Tamra and Gretchen, arch rivals and mortal enemies, seem rather calm as they discuss whether or not to eat at their lunch.  They sit down on the outdoor patio and order mojitos.  Tamra seems strangely calm and well-behaved at this point.  Is she borrowing Camille Grammer’s PR advisor/yoga instructor?  Hard to say.  The ladies start talking about their differences and how sick they are of fighting.  Thank GAWD ladies because if I had to watch one more season of you two fighting with one another I was going to serve you with a cease and desist letter and throw a glass of wine in your faces.  Gretchen thinks if Tamra could just get to know her for her she would really like her.  Tamra’s like, “I don’t trust you, you don’t trust me, but I do like you.”  Wow Tams, you have a strange way of showing it.  But when Gretchen calls Tamra out on talking some major shit she knew nothing about for the first time Tamra acknowledges she did this and apologizes “from deep in [her] heart,” which was cray.  And the Grinch’s heart grew three sizes that day.
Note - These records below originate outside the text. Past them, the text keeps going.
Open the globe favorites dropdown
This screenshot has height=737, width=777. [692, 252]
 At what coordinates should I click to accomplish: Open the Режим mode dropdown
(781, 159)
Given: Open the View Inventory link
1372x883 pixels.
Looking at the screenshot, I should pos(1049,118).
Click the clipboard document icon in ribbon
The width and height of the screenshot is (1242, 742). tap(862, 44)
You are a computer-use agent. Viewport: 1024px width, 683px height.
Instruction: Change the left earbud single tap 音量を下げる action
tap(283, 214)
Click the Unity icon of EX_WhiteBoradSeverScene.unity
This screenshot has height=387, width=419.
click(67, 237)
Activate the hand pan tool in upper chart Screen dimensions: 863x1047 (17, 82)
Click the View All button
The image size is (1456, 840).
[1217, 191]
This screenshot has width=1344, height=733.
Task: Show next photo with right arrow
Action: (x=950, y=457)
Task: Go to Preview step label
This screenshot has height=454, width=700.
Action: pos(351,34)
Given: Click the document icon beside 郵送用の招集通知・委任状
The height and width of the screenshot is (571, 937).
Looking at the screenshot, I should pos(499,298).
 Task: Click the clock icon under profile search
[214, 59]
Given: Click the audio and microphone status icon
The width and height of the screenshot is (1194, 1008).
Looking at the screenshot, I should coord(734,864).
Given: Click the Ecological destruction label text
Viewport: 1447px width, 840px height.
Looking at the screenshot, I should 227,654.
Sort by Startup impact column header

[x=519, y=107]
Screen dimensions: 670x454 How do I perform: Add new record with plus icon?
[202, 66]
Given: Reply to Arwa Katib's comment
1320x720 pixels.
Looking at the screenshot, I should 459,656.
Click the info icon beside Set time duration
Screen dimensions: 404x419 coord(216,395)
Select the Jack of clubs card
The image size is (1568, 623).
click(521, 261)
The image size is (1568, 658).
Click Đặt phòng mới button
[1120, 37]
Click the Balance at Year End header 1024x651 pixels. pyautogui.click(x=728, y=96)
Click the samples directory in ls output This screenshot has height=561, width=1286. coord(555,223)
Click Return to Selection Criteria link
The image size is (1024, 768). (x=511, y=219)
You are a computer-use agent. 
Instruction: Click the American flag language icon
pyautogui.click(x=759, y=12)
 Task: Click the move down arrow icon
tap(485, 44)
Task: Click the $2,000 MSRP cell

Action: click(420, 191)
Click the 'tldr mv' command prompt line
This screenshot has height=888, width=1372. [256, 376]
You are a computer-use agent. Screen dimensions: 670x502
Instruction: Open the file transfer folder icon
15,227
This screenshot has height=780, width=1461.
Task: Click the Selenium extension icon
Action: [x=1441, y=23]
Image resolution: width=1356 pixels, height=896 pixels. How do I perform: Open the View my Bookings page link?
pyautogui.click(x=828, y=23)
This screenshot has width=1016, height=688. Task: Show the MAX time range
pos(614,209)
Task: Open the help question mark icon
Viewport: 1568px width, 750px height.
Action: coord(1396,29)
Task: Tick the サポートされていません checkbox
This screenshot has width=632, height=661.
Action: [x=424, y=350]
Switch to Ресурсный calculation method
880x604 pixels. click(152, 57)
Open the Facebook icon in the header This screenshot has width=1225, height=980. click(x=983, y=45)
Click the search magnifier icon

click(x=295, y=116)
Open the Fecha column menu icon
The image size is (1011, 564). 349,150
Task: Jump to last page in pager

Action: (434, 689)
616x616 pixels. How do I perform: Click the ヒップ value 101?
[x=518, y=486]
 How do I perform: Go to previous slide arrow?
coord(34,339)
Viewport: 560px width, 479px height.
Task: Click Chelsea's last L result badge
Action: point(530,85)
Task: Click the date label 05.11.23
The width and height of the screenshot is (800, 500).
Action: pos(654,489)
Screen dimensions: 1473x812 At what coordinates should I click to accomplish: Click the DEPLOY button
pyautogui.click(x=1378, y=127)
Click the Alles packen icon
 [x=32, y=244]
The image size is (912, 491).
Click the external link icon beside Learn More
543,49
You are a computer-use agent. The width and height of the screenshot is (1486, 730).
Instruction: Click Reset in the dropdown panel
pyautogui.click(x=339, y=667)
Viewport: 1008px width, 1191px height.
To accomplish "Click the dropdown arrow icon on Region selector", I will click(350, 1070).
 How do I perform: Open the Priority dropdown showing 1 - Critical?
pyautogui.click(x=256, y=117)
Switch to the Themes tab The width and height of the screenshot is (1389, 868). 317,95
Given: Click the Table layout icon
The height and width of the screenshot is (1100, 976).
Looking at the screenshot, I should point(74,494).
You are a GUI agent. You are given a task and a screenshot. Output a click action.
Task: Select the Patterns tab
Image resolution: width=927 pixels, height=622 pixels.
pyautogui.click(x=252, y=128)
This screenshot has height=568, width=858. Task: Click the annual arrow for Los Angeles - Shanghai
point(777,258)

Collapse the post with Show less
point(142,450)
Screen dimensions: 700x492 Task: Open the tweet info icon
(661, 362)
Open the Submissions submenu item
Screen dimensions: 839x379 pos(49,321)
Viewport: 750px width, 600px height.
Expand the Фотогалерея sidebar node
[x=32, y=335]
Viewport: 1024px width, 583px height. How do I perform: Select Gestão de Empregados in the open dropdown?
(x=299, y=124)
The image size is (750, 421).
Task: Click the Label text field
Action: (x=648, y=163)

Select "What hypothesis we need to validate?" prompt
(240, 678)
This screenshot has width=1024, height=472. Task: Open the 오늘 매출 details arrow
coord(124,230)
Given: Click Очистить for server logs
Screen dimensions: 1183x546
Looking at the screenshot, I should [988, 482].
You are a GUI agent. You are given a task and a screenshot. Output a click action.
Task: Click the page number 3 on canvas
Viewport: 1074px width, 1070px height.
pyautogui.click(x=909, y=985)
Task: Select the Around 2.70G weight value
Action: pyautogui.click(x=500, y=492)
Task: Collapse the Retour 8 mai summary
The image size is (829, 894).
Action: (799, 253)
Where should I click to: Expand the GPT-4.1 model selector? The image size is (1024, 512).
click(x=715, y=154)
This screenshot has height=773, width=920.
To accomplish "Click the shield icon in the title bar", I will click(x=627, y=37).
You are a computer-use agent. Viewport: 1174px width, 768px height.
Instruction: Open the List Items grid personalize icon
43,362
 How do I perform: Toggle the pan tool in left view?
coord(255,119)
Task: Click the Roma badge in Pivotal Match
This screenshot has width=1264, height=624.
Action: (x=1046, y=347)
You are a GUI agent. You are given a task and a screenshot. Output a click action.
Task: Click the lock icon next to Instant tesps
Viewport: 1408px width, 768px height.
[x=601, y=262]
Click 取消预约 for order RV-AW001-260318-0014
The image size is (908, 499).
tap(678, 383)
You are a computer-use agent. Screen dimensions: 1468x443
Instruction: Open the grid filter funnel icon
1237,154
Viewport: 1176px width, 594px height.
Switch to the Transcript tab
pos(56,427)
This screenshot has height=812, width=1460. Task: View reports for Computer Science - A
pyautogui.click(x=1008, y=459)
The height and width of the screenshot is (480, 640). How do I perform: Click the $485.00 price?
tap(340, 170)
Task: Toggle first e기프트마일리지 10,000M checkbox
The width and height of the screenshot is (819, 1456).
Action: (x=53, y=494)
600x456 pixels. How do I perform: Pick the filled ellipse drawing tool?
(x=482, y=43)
To really seal the deal, Tamra had a bracelet made for Gretchen, a friendship bracelet if you will.  It was pink and shiny like Gretchen and featured a key.  Not just any key friends, this key has the power to lock the door to the past and to open the door to the future.  Yeah no, that happened.  Gretchen should sell that key on eBay: a key to the past and the future?  She could make a fortune.  So if anything is holding Gretchen and Tamra back from luuuurving each other until we all yak, it’s that pesky Slade who Tamra still finds revolting and the evil step-sister friends Bubbies and Vicki.  So the new friend-lovers decide not to tell their perspective besties until they really know that the key’s going to fit in the keyhole.  I know what you’re thinking:  How old are these women that they can’t admit they are friends to their other friends??  Please remember this is Orange County, and therefore, not really real life.
Oh Heyyyyyy look who it is!  It’s Vicki Gunvalson , the ORIGINAL housewife!!  All hail Vicki Gunvalson, lord of the cray cray, queen of the betches.  I missed you Vicki, gawddammit this woman is nuts.  Vicki is scurrying around her house with her son Michael trying to prepare it for a showing.  That’s right, bow your heads for a moment of mourning, Vicki is selling her Coto house.  I feel like I grew up in this house!  I mean, I have grown up in it since 2006 when Vicki first let us in, back when she was selling life insurance plans one at a time out of her home office with the help of Lauri Waring-Peterson.  I have felt like one of the Gunvalson kids this whole time about Vicki and Donn’s divorce, and I do about the house being sold as well.  *Tear*

Of course since it’s Vicki, she’s running around like a mouse on crack trying to make everything look perfect for the showing.  She has to line up the lines of Mike’s bed comforter and pillows PERFECTLY, much to Mike’s chagrin.  And who knew you were supposed to karate chop your decorative pillows in the middle??  Have I mentioned yet that Donn still lives in the house?  Oh yeah, Donn and Vicki still live in the house together for financial reasons, even though they are both seeing someone else.  Luckily, Vicki WORKS!!!  So she never sees him and he never sees her, and it works for them.  Did you notice Vicki and Tamra took like a “hot second” (thank you Brandi Glanville) to move on from their divorces?  They had men on their back burners.  Vicki’s new love tank filler is a southern man named Brooks.  Their men have a lot in common actually.  They’re both foreign (Eddie is Latin, Brooks is from the south) and they’re both about five years younger than the ladies.  Can I get a WOOHOO!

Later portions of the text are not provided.